Hypothermia is a condition of temperature-regulating organisms wherein the core body temperature becomes reduced below the normal range. Hypothermia has been used clinically for more than forty years to protect bodily organs from various pathophysiological insults, including ischemic insults such as cardiac arrest, hemorrhage, hypergravity, and hypoglycemia, and to reduce the toxicity of various drugs and environmental toxicants (see Gordon (2001) Emerg Med J 18:81-89). While the precise mechanisms responsible for the therapeutic effects of hypothermia are not fully understood, hypothermia causes a general reduction in cellular metabolism (Polderman (2008) Lancet 371:1955-1969). This reduction in cellular metabolism during hypothermia is especially beneficial to highly aerobic organs, such as the brain and heart, under ischemic conditions because it leads to a reduction in the demand for oxygen.

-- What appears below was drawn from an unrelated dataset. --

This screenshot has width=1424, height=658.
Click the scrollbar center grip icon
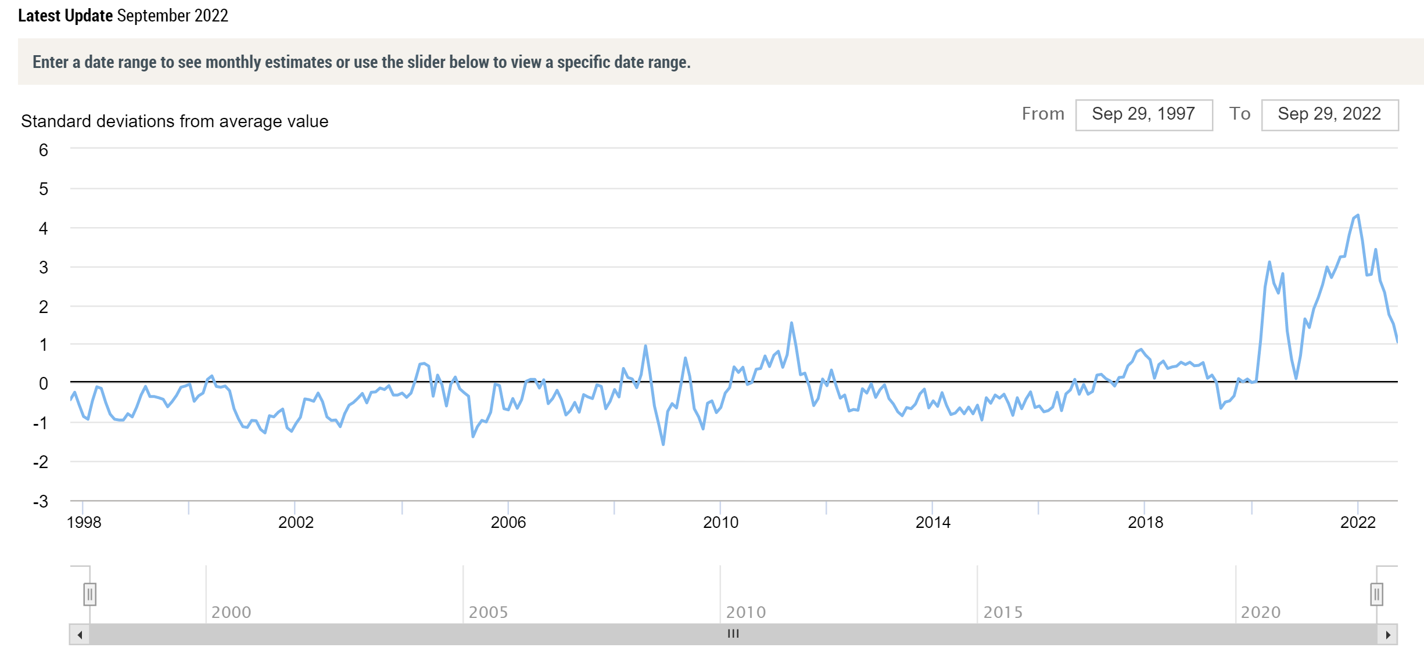[733, 634]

Currently, forced hypothermic methods are used for therapeutic hypothermia. Forced hypothermia involves the use of external and/or endovascular cooling methods to extract heat from the body to reduce the body temperature below the normal set-point temperature. External cooling methods consist of immersion of a subject in a cool bath or application of blankets or pads with cooled water circulating through channels in the walls of the blanket or pad to the skin of a subject. Other external methods include wetting of the skin or hair of the subject, cooling the air surrounding the subject, and blowing air across the subject's skin. Endovascular cooling generally involves the intravenous administration of a cool saline solution.

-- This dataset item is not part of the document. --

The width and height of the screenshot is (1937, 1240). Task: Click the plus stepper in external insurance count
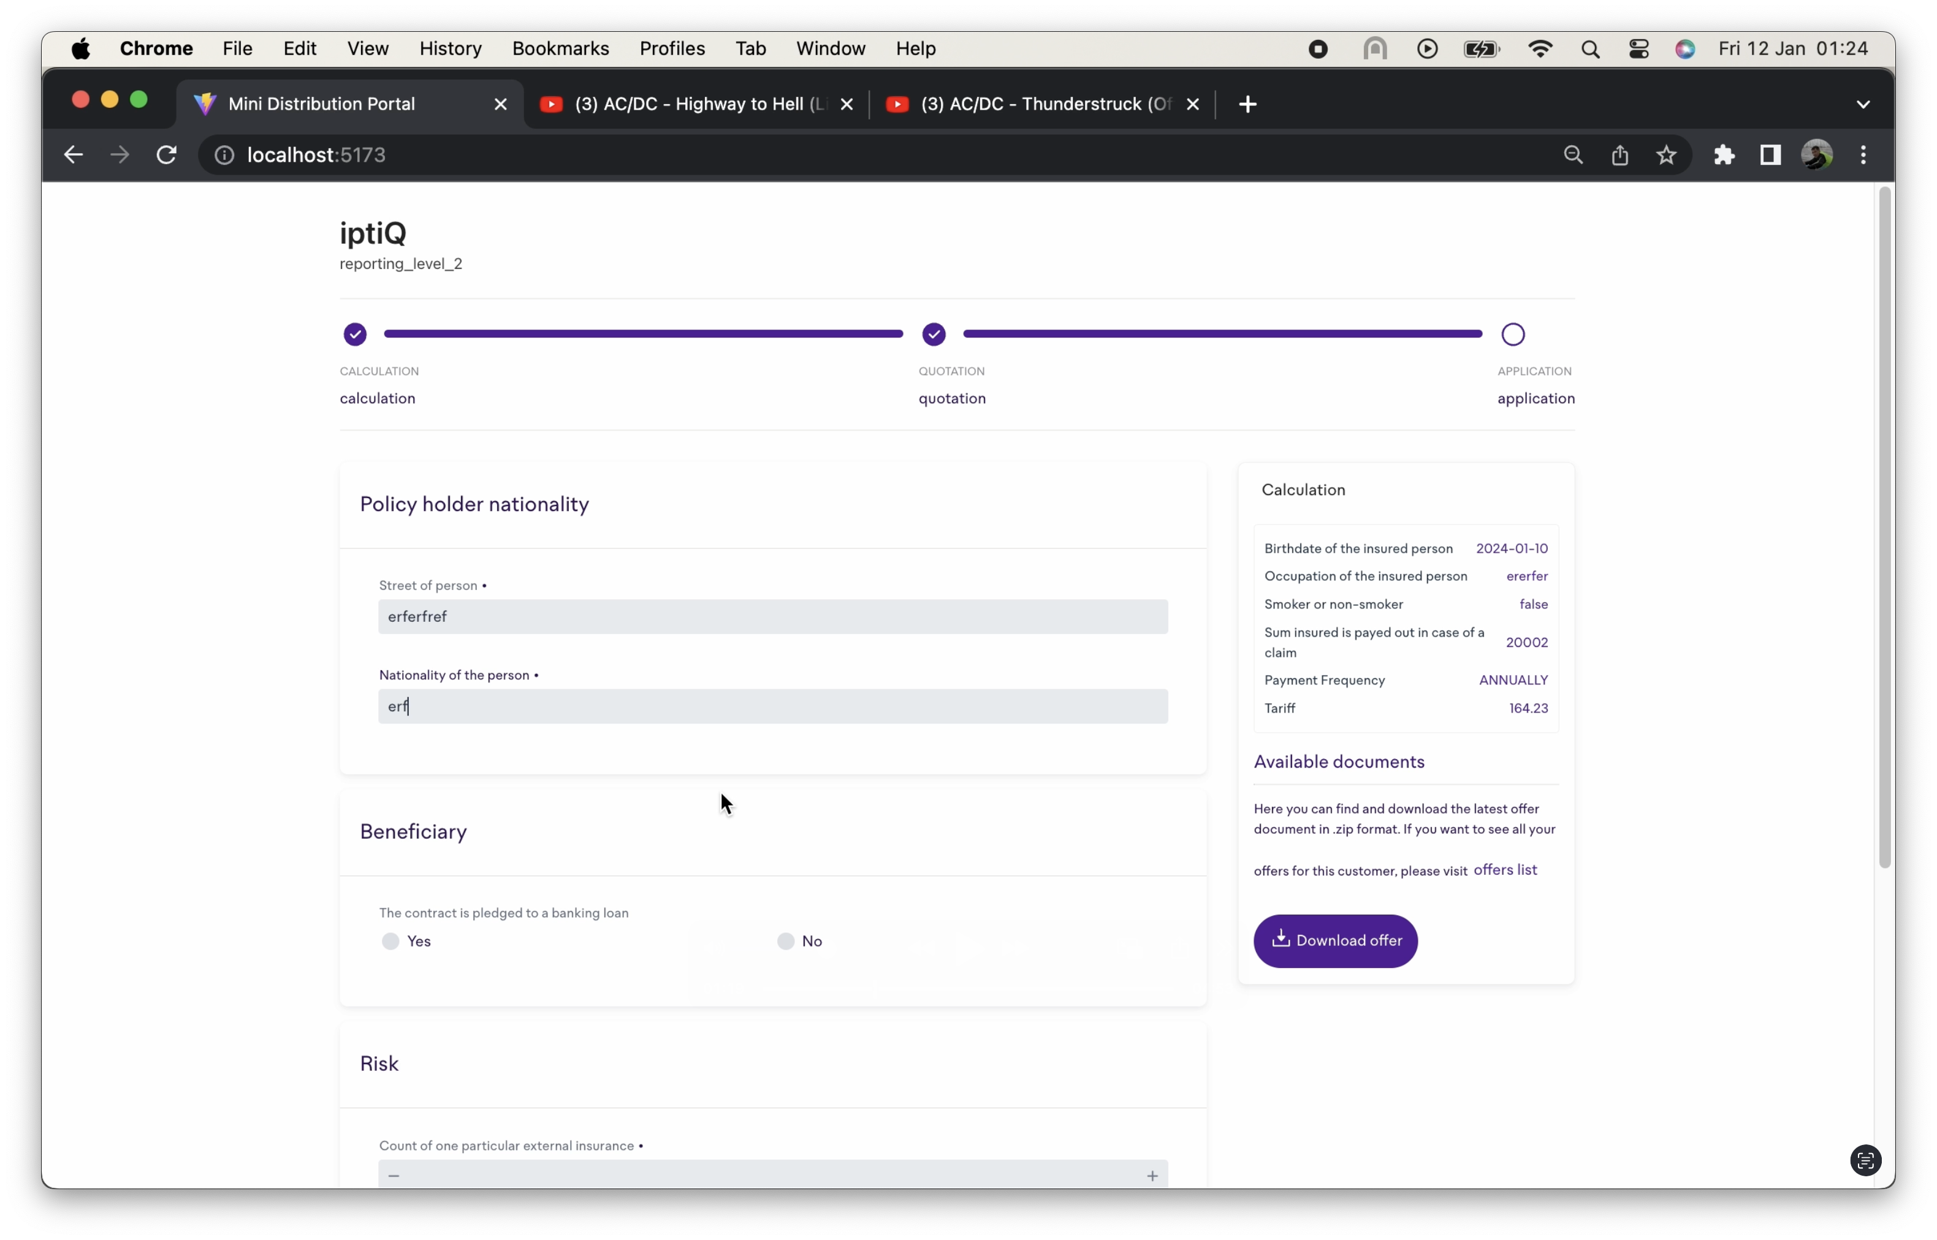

To combat the lowering body temperature during forced hypothermia, the body uses various thermoregulatory effector mechanisms (i.e. shivering, non-shivering thermogenesis, peripheral vasoconstriction, and release of stress hormones) to generate heat and reduce heat loss (Frank et al. (1997) Am J Physiol 272:R557-R562). These thermoeffector responses are undesirable because the responses impede the efficacy of the cooling mechanism to reach the target temperature and are stressful and uncomfortable for the patient. Subjects undergoing forced hypothermia must be chemically sedated and paralyzed to reduce the stress on the patient from these thermoeffector responses. In addition, the stress of lowering body temperature from forced hypothermia transiently increases oxidative stress which may have an impact on ischemic organs (Katz et al. (2004) Brain Res 1017:85-91). In those patients with acute brain injuries, for example, hypothermia has a limited therapeutic window of opportunity and any delay and physiological stress that arises in reaching the target temperature will most likely have a negative impact on outcome (Clifton (2004) Curr Opin Crit Care 10:116-119; Ginsberg (2003) Stroke 34:214-223; Kuboyama et al. (1993) Crit Care Med 21:1348-1358). Therefore, other methods of inducing hypothermia for therapeutic purposes that result in a rapid induction of hypothermia with minimal stress on the patient are needed.